- _WHAT THIS TASK INVOLVES_
Copies of all lines that contain "backsplash" are needed; take them from the data below.

- _RECORD EXTRACTS_
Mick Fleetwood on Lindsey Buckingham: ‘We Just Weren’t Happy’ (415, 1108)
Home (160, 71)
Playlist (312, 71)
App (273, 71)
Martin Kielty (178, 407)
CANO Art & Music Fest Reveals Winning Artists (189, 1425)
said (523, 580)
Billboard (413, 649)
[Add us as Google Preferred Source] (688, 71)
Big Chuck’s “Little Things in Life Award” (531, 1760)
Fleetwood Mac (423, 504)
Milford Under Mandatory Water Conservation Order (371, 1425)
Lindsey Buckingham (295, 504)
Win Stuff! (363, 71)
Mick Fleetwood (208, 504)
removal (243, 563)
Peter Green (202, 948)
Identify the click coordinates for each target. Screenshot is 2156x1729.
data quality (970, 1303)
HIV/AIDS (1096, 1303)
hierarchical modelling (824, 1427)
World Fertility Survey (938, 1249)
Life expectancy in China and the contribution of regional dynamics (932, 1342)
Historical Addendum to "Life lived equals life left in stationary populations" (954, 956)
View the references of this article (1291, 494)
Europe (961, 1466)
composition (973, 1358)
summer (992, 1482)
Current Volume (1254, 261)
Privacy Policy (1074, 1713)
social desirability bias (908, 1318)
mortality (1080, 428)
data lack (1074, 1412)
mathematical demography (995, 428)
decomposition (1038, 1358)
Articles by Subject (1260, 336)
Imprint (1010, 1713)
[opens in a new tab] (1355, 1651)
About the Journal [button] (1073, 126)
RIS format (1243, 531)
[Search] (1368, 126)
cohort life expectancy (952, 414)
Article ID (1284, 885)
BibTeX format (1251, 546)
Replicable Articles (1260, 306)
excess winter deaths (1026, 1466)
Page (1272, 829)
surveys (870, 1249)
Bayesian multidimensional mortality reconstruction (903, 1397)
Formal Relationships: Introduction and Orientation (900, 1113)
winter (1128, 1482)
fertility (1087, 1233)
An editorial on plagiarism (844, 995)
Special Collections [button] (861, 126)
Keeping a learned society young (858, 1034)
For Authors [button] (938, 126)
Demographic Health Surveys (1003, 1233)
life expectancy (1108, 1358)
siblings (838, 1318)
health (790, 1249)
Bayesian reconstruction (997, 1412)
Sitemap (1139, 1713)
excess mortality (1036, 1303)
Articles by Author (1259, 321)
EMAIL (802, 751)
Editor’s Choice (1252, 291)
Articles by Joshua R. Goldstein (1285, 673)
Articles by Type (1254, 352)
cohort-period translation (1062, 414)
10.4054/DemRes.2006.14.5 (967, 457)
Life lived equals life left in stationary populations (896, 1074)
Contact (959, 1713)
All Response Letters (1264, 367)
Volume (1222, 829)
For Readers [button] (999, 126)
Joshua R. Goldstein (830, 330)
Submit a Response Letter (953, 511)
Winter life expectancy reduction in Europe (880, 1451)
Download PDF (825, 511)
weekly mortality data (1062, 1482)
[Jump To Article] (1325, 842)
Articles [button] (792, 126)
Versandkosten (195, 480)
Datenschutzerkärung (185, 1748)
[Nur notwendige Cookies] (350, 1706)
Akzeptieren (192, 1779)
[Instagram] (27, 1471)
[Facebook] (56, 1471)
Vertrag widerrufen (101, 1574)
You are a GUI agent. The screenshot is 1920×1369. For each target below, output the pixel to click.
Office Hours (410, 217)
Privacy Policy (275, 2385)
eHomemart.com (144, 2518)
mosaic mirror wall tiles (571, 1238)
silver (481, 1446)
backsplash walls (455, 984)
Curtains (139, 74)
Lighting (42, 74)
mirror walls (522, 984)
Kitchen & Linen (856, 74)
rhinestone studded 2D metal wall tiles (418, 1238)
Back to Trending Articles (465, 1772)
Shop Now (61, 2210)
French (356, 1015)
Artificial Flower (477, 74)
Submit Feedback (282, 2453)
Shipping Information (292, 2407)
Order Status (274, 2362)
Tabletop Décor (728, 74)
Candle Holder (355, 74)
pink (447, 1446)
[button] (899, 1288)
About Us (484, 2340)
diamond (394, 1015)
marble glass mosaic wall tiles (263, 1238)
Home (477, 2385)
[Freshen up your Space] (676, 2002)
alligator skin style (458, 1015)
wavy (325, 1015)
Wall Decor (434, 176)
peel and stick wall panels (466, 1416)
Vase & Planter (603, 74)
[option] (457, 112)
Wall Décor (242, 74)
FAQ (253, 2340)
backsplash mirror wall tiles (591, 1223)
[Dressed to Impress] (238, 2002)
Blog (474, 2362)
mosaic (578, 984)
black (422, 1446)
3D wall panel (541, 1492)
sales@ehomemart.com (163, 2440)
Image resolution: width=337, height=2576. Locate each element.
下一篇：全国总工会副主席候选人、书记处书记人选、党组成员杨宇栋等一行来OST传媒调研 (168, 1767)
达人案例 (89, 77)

- _REPLY_
backsplash walls (455, 984)
backsplash mirror wall tiles (591, 1223)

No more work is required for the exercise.